Sunday 24 October 2010

Paradise and Pigs (Kate not in the Countryside)


Just tucking in to my burger

Daddy Mason (DM) lives on Paradise Island in the Bahamas. Excellent choice, you’d think. Chaps – the name is a con. Unless Paradise is a giant orange package hotel called ‘Atlantis’ with adjoining yacht park, packed out with obese Oompa-Loompa-like Americans gorging themselves silly on fluorescent burgers. The place used to be called ‘Hog Island’ anyway. Prescient.

So for the weekend DM excitedly booked a flight across to Staniel Cay, in search of ... The Swimming Pigs. Suppressing my fear that sun and solitude had driven him crazy, I packed for the weekend.

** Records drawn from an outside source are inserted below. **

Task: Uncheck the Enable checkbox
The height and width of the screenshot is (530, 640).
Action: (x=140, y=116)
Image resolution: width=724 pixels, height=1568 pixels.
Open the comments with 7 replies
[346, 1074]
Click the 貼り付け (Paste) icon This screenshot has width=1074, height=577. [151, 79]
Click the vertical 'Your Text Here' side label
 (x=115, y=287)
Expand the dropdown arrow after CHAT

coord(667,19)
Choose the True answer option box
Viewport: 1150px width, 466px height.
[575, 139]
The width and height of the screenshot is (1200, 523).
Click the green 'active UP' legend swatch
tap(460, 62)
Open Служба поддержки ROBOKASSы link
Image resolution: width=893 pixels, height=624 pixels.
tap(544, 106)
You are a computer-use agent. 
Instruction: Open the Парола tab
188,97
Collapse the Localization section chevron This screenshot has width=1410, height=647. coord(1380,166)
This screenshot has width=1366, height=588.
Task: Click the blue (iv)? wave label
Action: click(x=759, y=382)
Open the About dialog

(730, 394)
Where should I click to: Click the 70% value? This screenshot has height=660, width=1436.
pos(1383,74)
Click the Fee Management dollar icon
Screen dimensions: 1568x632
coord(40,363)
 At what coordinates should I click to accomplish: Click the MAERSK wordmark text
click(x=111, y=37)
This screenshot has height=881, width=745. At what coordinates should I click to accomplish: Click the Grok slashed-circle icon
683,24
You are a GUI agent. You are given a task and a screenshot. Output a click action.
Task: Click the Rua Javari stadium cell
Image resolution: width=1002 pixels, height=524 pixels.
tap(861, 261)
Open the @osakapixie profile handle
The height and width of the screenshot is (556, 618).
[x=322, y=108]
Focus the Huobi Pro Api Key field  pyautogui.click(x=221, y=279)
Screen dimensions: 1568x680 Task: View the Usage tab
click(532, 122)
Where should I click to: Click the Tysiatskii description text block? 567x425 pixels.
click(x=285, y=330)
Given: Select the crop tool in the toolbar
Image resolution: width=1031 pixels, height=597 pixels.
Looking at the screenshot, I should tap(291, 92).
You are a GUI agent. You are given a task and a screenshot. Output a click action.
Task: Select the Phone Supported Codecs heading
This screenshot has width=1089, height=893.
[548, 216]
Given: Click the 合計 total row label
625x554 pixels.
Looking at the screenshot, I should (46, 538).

Staniel Cay, the island of sea-faring pork, is about half an hour away from Paradise via DEATH-plane. Not that I was nervous about it you understand, but most of DM’s favourite anecdotes involve near-death experiences in planes smaller than his suitcase, with no seats apart from the pilot’s, from which passengers merely hang, swinging from side to side to help with navigation etc etc. But it was mostly fine. Except when it rained on the way back in and I got wet. Bit of a shock that.

Picked up by golf-cart from the airport, we trundled straight to the beach and borrowed a pair of kayaks. Very into sport is DM. I’m quite keen on it too, if it comes to that, but rowing-based physical activity is sadly not my thing.

Then we went for a walk.

Then swimming.

He then suggested a bike ride, which was when I observed the heat of the day, the numerousness of the mosquitoes and the danger of calf-strain when cycling.

Instead, to cut to the chase with this pig thing, I suggested we head out to find them. Seated comfortably in a non-Mason-powered boat (at last), we rounded the bay into a cove of clichéd seclusion. And there they were. My first thought was ‘Blimey, they do exist.’ Closely followed by, ‘Oh God, they’re giants.’ Perhaps this would be less surprising, say, on a farm, but to see beasts larger and infinitely less suited to swimming than Atlantis’ Americans was disconcerting.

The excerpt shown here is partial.